5 Ways to Become More Decisive About LifeFebruary 20, 2014
The most gut-wrenching, head-splitting moments for me personally have been those moments when I tinkered back and forth on the edge of a decision with hesitant and melancholy momentum. James, the half-brother of Jesus, declared in his letter, “For he that wavereth is like a wave of the sea driven with the wind and tossed…A double minded man is unstable in all his ways” (James 1:6-8).
Confession time: I have been that double-minded man. I am not speaking doctrinally, I am speaking practically. I have been tossed on life’s sea while desperately riding the ship called Uncertain. Who among us has not been plagued by the terms “I don’t know” “maybe” “we’ll see” and “not sure”? I have met the night restlessly in my bed weighing the results, measuring the outcomes, and miserably falling short of having an answer. I have, on some occasions, caught myself adamantly looking one way while thinking of another. Double-minded means exactly what it sounds like, and it is not pretty. As Adrian Rogers used to say, “Anything with two heads is a freak.”
Perhaps more succinctly, James said the double-minded man is unstable. He is quite literally insecure, timid, and doubtful about his particular path. If you have ever been torn in the decision-making process you understand the force of James’ words. You know what it is like to wrestle with the wave that tosses your soul from the “yea’s” to the “nay’s”.
So the question lingers…how can we be more decisive? How do we avoid the dreaded path of the double-minded man?
1. Have a Core Set of Values and Principles by Which You Live.
For the believer, this is none other than the Word of God. When you know what God has said about a particular matter, there is no reason for you to be indecisive about it. There are certain issues in life that are clearly resolved by Scripture. I like what William Gurnall said, “Blind zeal is put to a shameful retreat, while holy resolution, built on fast principles, lifts up its head like a rock in the midst of the waves.” When we build our life on the foundation of God’s Word, we will not be tossed about when the flood comes.

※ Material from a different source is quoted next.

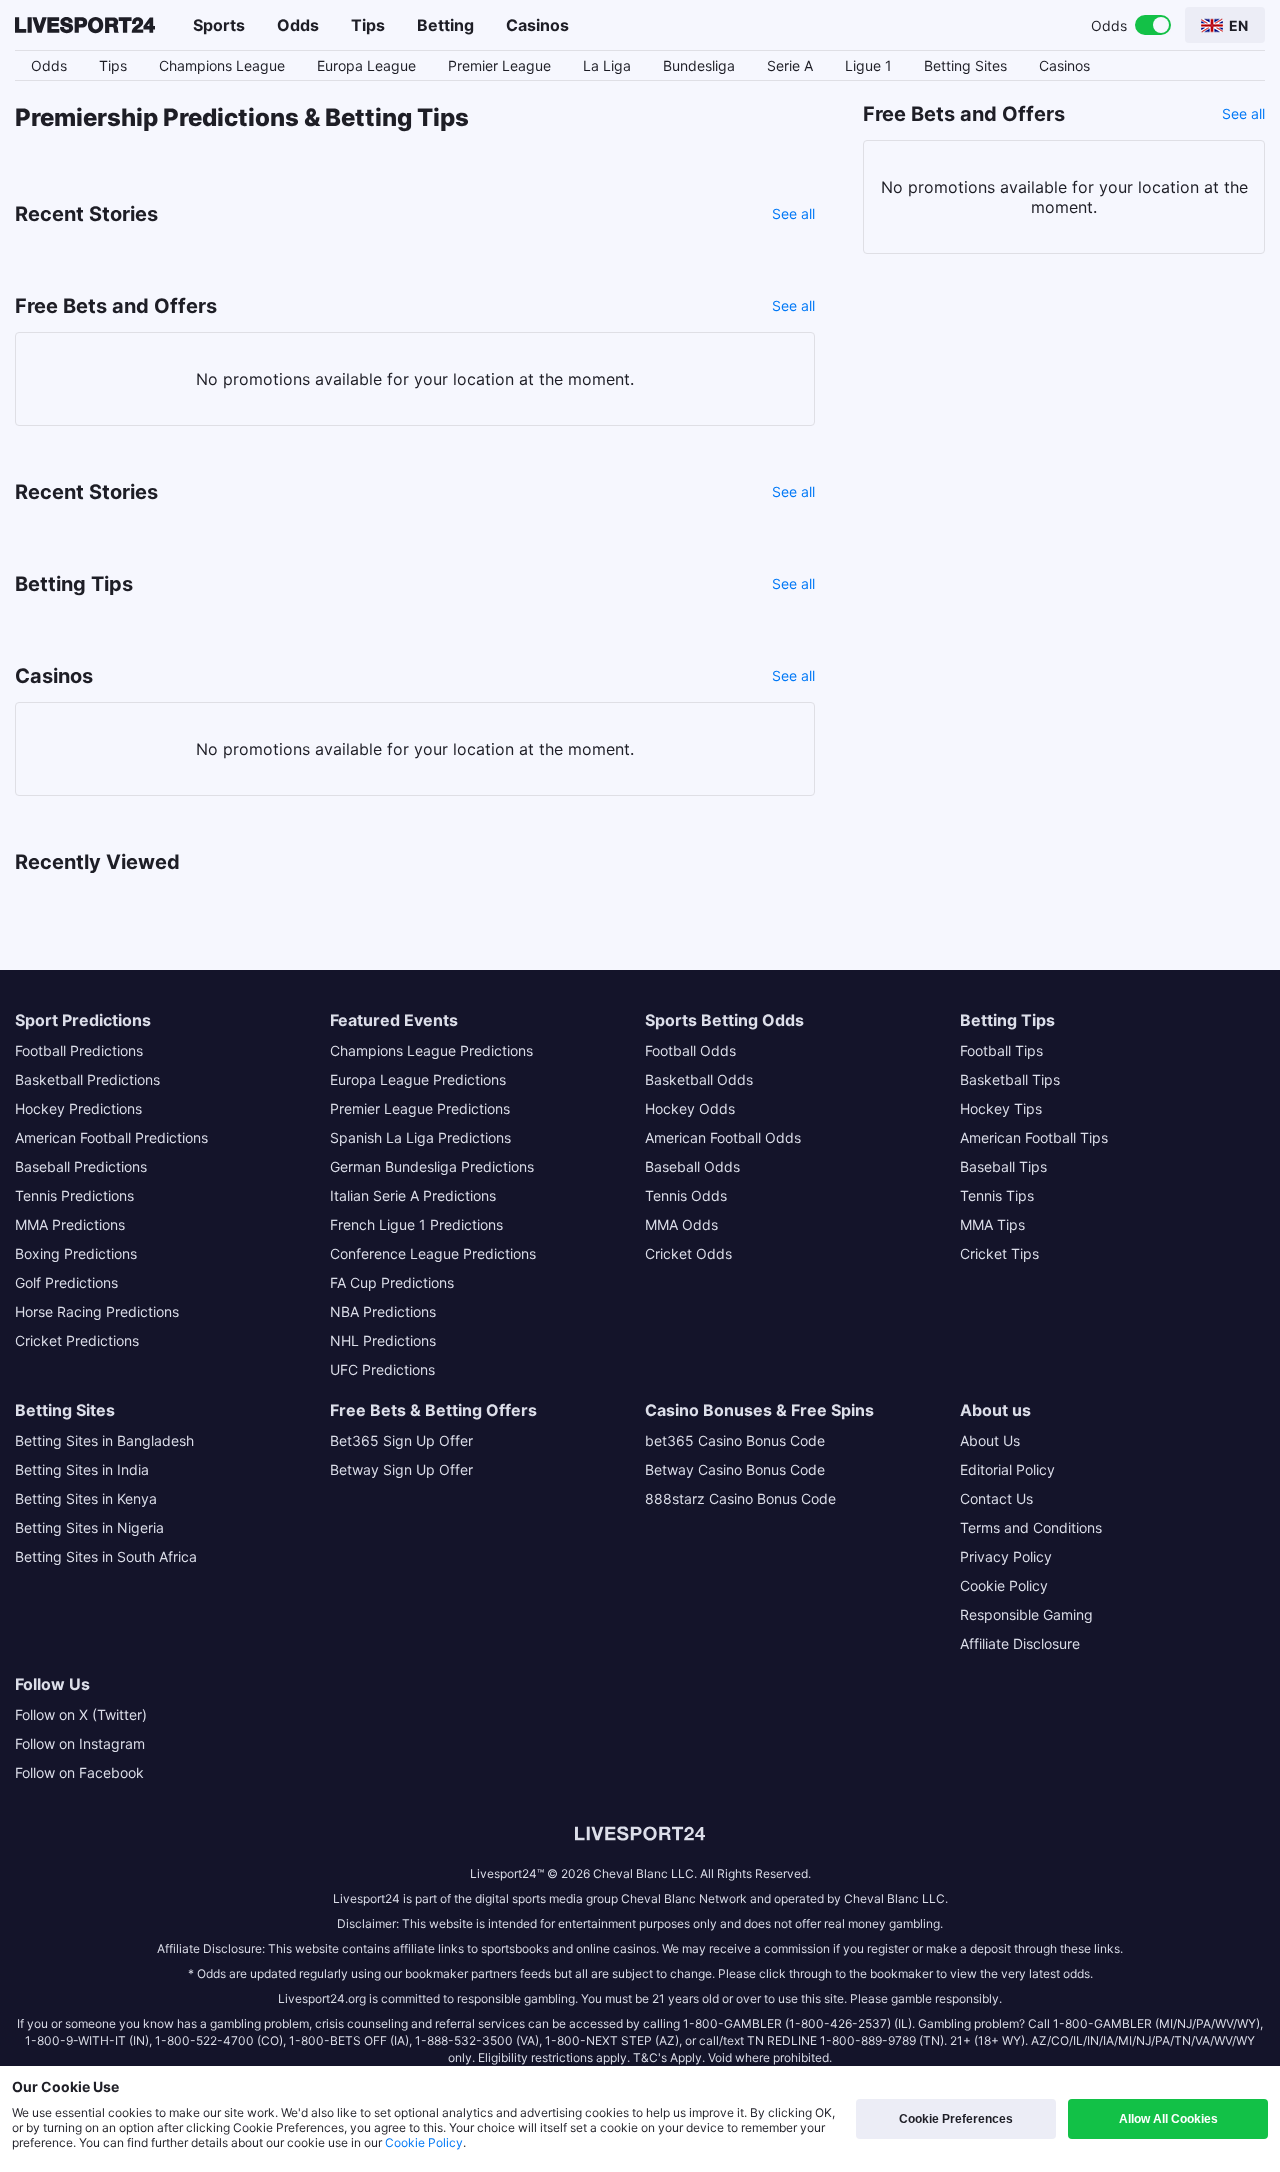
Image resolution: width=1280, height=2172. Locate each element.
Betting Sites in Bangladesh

2. Prioritize and Recognize the Most Important Things in Your Life.
There are some things that I cannot afford to be uncertain about. My faith, my family, my ministry, my church, my testimony, and my health cannot be jeopardized by indecision. When I properly prioritize the most important things I am less likely to live with hesitancy.

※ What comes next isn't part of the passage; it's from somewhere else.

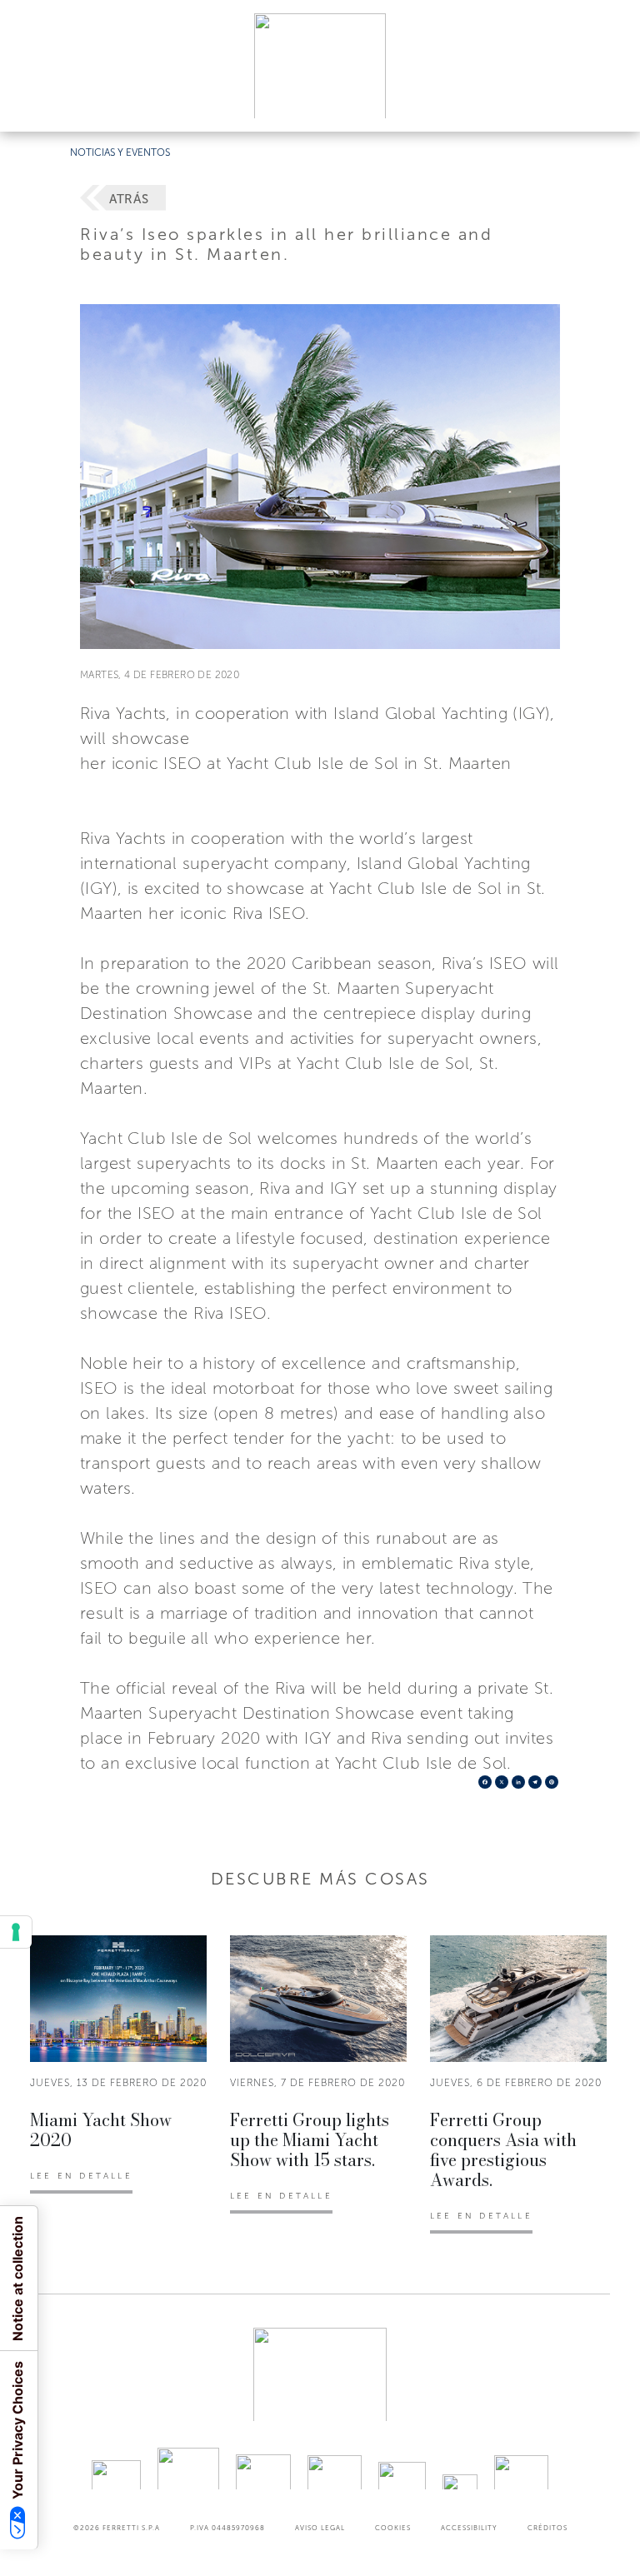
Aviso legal (320, 2528)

3. Plan Things Thoroughly and in Advance.
Alan Lakein said, “Planning is bringing the future into the present so you can do something about it now.” Think about it, when you give much attention and thought to things in advance, you are more prone to stick with that particular plan of action. For example, if I plan my vacation six months in advance, I am less likely to want to go somewhere else when the summer gets here. Planning reduces stress, worry, and ultimately indecision.
4. Have an Accountability System in Place
Allow others to know what you are doing. Stay accountable to your spouse, your children, and your church. Stay focused and resolved concerning your goals and aspirations. Intentionally install accountability systems all around you to prevent you from wavering.
5. Refuse to be Idle and Apathetic.
I am introspective by nature. I like to take my time to meditate, reflect, and properly weigh things out. However, there is a difference between being introspective and being idle. Idleness and laziness are distant cousins. Sometimes indecision comes from being a poor manager of time, resources, and life itself. Stay on guard, be on the offensive, and refuse the apathetic, unresolved path of life.